It All Started at Fertilization

Wednesday, July 30, 2008

I give

We have She has a minivan. No sweat pants sighted to date, so the fiat stands. I was a bit put-off by finding a pair of her mother’s underwear in our laundry. My first exposure to granny-panties.

Been a little more than busy. Baby's six months now and cute as can be. My chin and chubby cheeks started to show through, so he's looking less and less like the UPS guy each day.

Dad's dementia is getting worse. We're probably back to the point where we were at before the Aricept/Namenda double shot started in January 2007. Bought us 18 months, I guess. Hopefully it can slow the progress of the disease, but (fortunately?) we're not fighting Alzheimer's, but rather small vessel disease. If you're intersted, see this link.

Right now, he's receiving home PT 3x per week to help with his gait and balance. Results have been mixed due to his conditions. Some days good, others, bad. We take them one at a time.

Job's going really well. I managed to chase off the half of my staff that were complete old-guard trouble makers with only two trips to HR. Replacing them with younger, ambitious, educated individuals and some more experienced folks. Good mix with outstanding attitudes. I can claim victory in another year if all goes well.

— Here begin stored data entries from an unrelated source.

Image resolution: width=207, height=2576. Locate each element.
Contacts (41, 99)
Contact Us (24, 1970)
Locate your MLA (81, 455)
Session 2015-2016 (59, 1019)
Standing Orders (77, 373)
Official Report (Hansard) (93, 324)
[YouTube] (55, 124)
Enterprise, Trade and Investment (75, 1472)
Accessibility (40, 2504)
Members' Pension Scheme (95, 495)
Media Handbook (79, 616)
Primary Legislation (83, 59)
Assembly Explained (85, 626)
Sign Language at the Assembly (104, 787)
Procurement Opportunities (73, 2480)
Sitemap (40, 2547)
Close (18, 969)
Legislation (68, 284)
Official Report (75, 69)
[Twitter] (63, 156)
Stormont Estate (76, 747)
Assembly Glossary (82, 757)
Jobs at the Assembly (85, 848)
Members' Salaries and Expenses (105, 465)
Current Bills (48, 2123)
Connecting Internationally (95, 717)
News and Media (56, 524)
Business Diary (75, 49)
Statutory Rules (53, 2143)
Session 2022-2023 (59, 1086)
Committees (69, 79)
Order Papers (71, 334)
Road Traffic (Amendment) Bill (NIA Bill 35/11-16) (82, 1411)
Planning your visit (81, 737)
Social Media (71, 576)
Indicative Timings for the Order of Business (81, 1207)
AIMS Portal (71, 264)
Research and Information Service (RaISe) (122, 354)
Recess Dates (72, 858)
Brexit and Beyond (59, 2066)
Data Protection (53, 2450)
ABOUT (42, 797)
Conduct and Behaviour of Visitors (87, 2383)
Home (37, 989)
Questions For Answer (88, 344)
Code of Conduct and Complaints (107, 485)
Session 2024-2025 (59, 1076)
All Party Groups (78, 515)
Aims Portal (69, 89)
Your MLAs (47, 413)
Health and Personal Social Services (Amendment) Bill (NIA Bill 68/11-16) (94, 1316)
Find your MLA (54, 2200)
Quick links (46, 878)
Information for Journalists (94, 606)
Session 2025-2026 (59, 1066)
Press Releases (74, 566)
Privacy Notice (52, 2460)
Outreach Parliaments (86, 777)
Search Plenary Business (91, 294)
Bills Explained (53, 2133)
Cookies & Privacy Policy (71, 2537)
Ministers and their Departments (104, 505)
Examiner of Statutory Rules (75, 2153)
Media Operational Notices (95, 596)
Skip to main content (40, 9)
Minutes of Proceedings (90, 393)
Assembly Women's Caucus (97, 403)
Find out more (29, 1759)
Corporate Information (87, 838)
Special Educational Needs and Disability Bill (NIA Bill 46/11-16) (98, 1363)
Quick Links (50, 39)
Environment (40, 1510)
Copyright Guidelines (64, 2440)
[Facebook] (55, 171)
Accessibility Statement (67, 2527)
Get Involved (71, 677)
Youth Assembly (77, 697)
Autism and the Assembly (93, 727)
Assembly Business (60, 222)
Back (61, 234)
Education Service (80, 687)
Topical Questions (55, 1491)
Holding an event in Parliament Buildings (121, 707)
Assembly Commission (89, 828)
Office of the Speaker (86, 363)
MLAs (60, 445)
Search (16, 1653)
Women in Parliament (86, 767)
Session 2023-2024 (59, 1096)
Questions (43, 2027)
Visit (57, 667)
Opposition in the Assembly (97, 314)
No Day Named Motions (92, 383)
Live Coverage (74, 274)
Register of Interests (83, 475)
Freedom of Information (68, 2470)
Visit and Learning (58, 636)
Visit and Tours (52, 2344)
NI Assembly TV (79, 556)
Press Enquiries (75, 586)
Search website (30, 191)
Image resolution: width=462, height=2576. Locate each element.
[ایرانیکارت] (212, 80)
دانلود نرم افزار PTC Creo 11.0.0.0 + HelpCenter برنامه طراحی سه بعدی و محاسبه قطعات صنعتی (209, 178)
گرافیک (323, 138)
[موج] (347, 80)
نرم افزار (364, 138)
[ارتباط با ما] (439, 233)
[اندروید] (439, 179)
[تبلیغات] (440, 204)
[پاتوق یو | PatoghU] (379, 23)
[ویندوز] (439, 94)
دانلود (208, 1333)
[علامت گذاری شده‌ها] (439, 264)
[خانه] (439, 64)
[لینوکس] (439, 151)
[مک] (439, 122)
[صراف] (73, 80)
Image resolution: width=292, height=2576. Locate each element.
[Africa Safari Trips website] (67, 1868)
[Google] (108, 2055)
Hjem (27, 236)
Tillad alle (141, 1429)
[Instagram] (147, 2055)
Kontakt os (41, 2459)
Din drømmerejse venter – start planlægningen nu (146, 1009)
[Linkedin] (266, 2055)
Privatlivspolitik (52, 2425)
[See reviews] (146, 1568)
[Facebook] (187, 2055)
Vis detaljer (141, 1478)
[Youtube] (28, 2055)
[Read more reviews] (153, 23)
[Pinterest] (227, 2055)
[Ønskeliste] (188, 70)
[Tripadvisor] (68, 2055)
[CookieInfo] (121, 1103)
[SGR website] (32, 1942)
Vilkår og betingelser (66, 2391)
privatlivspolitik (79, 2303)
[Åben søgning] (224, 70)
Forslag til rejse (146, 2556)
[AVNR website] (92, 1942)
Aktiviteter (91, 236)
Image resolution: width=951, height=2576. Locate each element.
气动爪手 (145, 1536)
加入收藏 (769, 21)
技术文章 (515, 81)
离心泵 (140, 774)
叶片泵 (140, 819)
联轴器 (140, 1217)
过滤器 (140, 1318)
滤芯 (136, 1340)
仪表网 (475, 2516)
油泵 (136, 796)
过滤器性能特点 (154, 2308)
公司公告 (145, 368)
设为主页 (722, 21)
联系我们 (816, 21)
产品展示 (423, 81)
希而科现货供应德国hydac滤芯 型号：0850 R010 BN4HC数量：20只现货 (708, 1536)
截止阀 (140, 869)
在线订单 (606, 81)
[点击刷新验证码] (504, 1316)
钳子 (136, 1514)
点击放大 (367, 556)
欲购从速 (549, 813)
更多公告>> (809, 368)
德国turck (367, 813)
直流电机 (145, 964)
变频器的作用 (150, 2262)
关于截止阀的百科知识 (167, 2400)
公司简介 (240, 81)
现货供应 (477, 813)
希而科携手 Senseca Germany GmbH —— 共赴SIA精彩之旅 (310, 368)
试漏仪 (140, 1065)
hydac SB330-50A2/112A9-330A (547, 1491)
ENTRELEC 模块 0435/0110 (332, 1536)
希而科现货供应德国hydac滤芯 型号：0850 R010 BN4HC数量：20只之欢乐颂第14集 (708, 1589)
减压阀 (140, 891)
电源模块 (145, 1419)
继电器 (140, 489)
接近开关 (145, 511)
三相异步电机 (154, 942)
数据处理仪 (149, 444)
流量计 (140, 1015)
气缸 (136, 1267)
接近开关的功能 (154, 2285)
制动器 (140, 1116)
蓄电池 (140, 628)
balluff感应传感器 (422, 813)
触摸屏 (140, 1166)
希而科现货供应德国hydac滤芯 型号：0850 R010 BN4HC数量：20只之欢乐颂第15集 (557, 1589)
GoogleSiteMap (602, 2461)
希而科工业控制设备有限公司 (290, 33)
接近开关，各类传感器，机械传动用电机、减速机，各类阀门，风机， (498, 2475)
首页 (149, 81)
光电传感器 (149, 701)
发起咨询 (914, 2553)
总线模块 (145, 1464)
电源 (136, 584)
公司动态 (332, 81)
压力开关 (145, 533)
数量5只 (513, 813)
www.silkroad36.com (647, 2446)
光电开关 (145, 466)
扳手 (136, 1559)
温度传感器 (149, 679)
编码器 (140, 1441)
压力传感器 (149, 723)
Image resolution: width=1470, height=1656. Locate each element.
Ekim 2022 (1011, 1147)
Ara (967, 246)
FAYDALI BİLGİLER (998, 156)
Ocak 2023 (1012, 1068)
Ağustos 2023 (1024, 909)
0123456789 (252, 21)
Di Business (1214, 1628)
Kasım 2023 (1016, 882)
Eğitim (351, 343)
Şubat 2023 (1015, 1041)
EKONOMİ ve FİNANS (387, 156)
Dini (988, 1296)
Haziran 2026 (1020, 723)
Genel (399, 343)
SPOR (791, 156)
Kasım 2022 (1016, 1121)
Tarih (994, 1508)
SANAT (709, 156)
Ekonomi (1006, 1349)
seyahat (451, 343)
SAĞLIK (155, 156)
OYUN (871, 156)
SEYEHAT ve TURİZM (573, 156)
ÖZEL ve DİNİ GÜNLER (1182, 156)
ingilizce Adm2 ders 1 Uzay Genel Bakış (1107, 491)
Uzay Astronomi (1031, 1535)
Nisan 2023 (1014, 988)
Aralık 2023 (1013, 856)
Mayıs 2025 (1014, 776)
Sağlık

The wife amazes me every day. Tough as they come and doesn't back down. She's dealing with a failing 85 year old man and a tired, worn out 30 year old husband and through it all, you'd never know. She's a wonderful, caring mother.

Beagle has went to live on a farm. Literally. She was not happy with the squirmy, screamy pink ball that mommy was paying so much attention to. Never nipped at the baby, but I did catch her eyeing him like she does the cats in the neighborhood. The separation was rather easy with the little tike there to fill the gap.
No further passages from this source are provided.